- **TASK A**:
Answer these about the forum thread on painting ogryns, one line each:
(i) According to cccp, what state is the unit of ogryns in?
(ii) Which color scheme does Dracomancer say they like?
(iii) What makes Scorpio think the first ogryn is female?
- **TASK B**:
Can you write the next part of the forum thread on painting ogryns, picking up after its last line?

# Admin challenge - CCCP



## cccp (Dec 15, 2006)

ok, this is what i have atm to do. a unit of ogryns, mostly assembled and in need of paint.

heres some photos you might have seen already, but theres no harm in a reminder! - this is the painted one. the photos dont show much of the shading though, especially on the fatigues and skin.


















the half painted bone 'ead -










and the other 3 new models, iv now got the whole squad assembled.


----------



## angels of fire (Dec 4, 2007)

Nice, and good luck with the challenge.


----------



## Dracomancer (Jun 6, 2008)

Indeed, I like the red/grey scheme as well, I imaine that would result in a very striking army, best of luck and keep us all posted .

Oh, and out of curiousity, how easy would it be to remove the heads from those models without damaging the other parts, i've been thinking of getting a couple of them to paint up, but the heads are the one part I really dislike about the model as a whole...


----------



## Hudson (Jun 3, 2008)

really impressed with the painting! thumbs up


----------



## Scorpio (Feb 25, 2008)

I don't know... but for some reason the first orgryn makes me think it's a female one, probably because of the folds in its tank top.^_^


----------



## The Wraithlord (Jan 1, 2007)

- **DATA EXCERPT**:
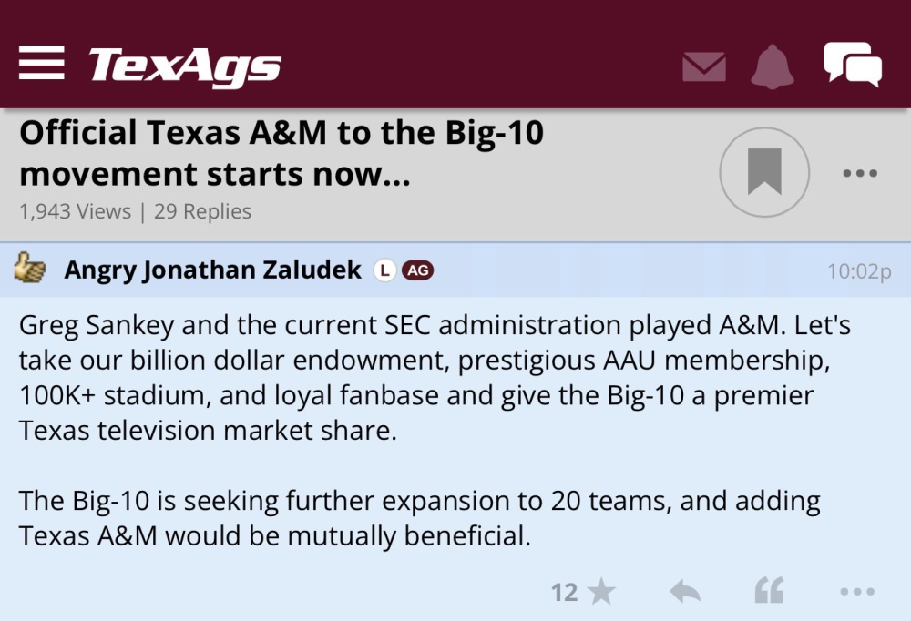Click the maroon AG badge
Screen dimensions: 911x621
click(x=417, y=270)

- **RESPONSE A**:
(i) Mostly assembled and in need of paint.
(ii) The red/grey scheme.
(iii) The folds in its tank top.

- **RESPONSE B**:
I have to agree C, the pics don't show the shading all that well. If you hadn't mentioned it I would have pointed it out. Looking good so far but maybe take the pics in front of a white piece of paper in order to focus the camera on just the model. Might help a bit.


----------



## cccp (Dec 15, 2006)

quick update - orgyns all primed and ready for a coat or two.


----------



## Lord Sinkoran (Dec 23, 2006)

is the firts pic a female ogryn in PINK! clothing? because it looks like it :shok:


----------



## cccp (Dec 15, 2006)

no mate, its a male orgyn in red. its more the lighting/camera than the colours.

also, i finished a basilisk tonight. pics a bit later!


----------



## Ancient Tiel' a fier (May 5, 2008)

Nice work looking forward to seeing more.


----------



## SoupyC (Jun 24, 2008)

Definitely looking forward to more.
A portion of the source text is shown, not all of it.